Though this doesn’t conclude anything new compared to the previous section, this shows how we can use a second-order approximation for \(\rho\) to derive an update rule.

KL Divergence

Now, Euclidean space is great, but sometimes Euclidean space isn’t always that great:

Why KL? Ex 1


In the two images, we see two Gaussians (coloured orange and blue)(example taken from here).

If we parameterize the Gaussians by their parameters (i.e their mean value \(\mu\)) then both examples have the same Euclidean distance between them (shown in red). This is called parameter space. However, we see that the distributions in the first image are much closer than the ones in the second.

Ideally, we would want a smaller metric for the first image than the second image.

To achieve this, a better measurement would be to use the KL-Divergence between the distributions. This measures the distance in distribution space.

Why KL? Ex 2

Another reason we may prefer KL Divergence over Euclidean distance is that it minimizes the change of our model’s output directly. For example, if we were to only minimize the change of our weights, a small change in our weights may lead to a large difference in our model’s predictions which we wouldn’t want.

GIVEN INFORMATION
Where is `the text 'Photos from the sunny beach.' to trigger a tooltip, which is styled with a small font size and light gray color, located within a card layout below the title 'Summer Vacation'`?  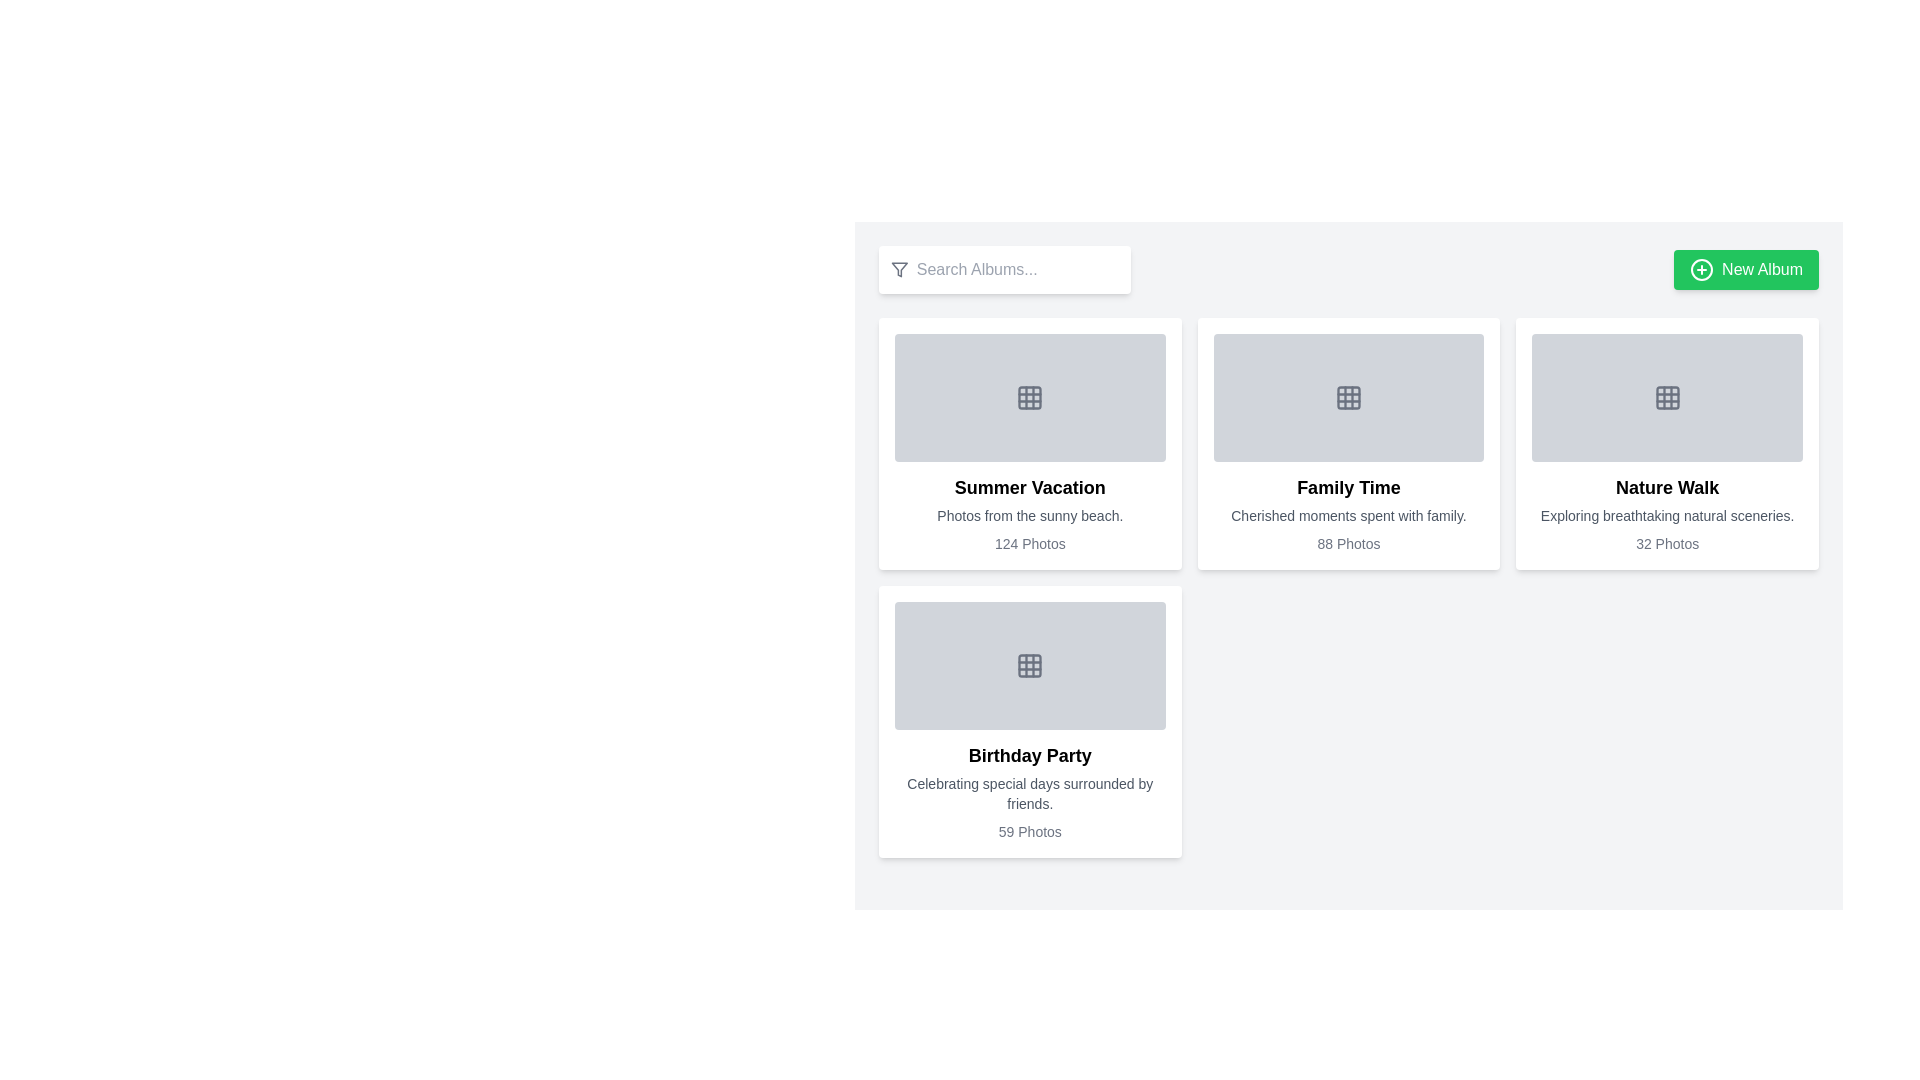
the text 'Photos from the sunny beach.' to trigger a tooltip, which is styled with a small font size and light gray color, located within a card layout below the title 'Summer Vacation' is located at coordinates (1030, 515).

TASKS TO COMPLETE
a) According to the KL divergence text, what does the KL-Divergence between the distributions measure?
b) Return the portion of the KL divergence text between "Though this doesn’t" and "an update rule.", inclusive, copied without any changes.

OUTPUTS
a) It measures the distance in distribution space.

b)
Though this doesn’t conclude anything new compared to the previous section, this shows how we can use a second-order approximation for \(\rho\) to derive an update rule.